The story I saw last Sunday was about one leader's quest to mentor young men and women who he believed were worthy of his time. It was about one man's desire to nurture young adults of character to replace him at the helm. In my mind, it was no longer a chocolate factory, but a mentorship factory.

Unfortunately, each protégé found a way to sabotage the relationship Mr. Wonka was attempting to create before it even began to take shape...

- Augustus refused to follow simple rules and fell into the chocolate lake

- Violet ignored cautionary advice and swelled up like a blueberry after chewing the 3-course dinner gum

- Veruca showed poor judgement by trying to grab a squirrel and is thrown into the garbage chute

- Mike tried to use the Wonkavision machine and ended up shrunken to about 6 inches high

In a game of attrition, Charlie Bucket becomes the protégé of choice after demonstrating a willingness to be accountable for his actions, acknowledging his mistake, and demonstrating integrity and character (either that twist was unique to the version I saw last weekend or I never noticed it before).

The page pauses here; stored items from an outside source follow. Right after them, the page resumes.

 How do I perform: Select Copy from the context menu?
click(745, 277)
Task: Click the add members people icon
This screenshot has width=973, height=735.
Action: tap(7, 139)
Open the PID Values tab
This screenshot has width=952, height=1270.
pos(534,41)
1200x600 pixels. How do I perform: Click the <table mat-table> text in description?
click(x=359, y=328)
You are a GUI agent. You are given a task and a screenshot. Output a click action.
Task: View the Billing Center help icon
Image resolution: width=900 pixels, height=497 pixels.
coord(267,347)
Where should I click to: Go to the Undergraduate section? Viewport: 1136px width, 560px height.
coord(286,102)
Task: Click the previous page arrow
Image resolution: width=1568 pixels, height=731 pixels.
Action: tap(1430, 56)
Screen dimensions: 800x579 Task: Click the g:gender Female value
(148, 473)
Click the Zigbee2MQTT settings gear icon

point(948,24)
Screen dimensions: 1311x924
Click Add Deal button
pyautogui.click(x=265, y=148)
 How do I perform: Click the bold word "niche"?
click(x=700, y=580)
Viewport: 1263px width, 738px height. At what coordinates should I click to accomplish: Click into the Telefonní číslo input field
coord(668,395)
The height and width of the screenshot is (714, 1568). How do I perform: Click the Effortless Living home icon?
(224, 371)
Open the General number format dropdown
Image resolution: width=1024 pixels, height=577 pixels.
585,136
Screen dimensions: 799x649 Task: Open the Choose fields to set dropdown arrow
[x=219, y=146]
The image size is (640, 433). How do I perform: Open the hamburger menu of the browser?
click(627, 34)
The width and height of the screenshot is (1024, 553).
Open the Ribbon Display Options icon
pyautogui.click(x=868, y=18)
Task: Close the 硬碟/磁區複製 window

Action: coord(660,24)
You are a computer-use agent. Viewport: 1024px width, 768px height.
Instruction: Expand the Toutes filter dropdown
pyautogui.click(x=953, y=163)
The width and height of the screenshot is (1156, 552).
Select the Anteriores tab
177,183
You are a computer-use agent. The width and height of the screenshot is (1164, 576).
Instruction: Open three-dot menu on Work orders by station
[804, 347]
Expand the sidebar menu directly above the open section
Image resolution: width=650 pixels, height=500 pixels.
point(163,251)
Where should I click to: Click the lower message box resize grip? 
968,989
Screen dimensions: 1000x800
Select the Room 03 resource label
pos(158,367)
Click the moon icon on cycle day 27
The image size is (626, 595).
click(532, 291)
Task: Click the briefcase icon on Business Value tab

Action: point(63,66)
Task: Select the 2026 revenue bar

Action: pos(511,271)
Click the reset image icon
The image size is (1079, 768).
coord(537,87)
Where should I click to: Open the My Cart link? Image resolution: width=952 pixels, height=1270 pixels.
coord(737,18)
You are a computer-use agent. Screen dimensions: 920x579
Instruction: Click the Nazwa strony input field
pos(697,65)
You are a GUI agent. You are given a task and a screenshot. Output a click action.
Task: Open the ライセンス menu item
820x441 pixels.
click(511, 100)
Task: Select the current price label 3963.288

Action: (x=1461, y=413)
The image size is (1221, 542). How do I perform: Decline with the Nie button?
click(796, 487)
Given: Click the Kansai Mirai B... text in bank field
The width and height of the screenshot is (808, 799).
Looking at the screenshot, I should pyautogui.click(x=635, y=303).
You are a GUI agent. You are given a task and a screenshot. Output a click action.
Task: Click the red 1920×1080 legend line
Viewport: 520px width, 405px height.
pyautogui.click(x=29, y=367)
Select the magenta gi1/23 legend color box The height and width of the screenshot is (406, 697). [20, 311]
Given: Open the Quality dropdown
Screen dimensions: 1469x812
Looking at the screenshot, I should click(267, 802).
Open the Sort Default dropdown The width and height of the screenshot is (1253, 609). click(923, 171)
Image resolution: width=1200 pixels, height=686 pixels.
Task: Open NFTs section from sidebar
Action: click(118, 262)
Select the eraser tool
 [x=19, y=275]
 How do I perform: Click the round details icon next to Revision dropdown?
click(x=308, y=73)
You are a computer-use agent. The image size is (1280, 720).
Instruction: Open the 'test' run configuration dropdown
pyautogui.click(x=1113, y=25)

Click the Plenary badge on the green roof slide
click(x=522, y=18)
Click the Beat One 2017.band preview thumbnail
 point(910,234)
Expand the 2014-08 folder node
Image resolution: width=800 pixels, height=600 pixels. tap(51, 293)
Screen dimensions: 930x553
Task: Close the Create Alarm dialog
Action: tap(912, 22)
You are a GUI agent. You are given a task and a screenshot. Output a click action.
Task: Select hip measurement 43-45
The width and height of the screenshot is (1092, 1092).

Few of us are as eccentric as Mr. Wonka, but many of us share his desire to help others achieve their potential, to create mentor/protégé relationships, and to help ensure our organization is postured for success after we leave (Succession Planning). The challenge appears to be in identifying potential protégés who want the same. We need not wait for a golden ticket from a mentor to see them as such, and if we do receive such an overt invitation, we should be as deliberate about our response as Charlie Bucket and make the most of the opportunity. I can attest to the fact that I have reached out to people like Augustus, Violet, Veruca, and Mike only to be disappointed by their reciprocate actions. Yes, as leaders, we have a responsibility and should have the desire to help all under our charge. But, for me, the only people in whom I repeatedly invest are the Charlie Buckets of the world. The individuals who want to personally grow, who give as much they receive, and who make others want to block on their behalf (Where are Your Blockers?).

So, if you are reading this, please consider this an invitation of mentorship, a golden ticket, if you will. Reach out to your mentor of choice and commit to the role of protégé. If you already enjoy the benefit of a special mentor or better yet, a Personal Board of Directors, consider letting him/her/them know how appreciative you are for the time invested in you.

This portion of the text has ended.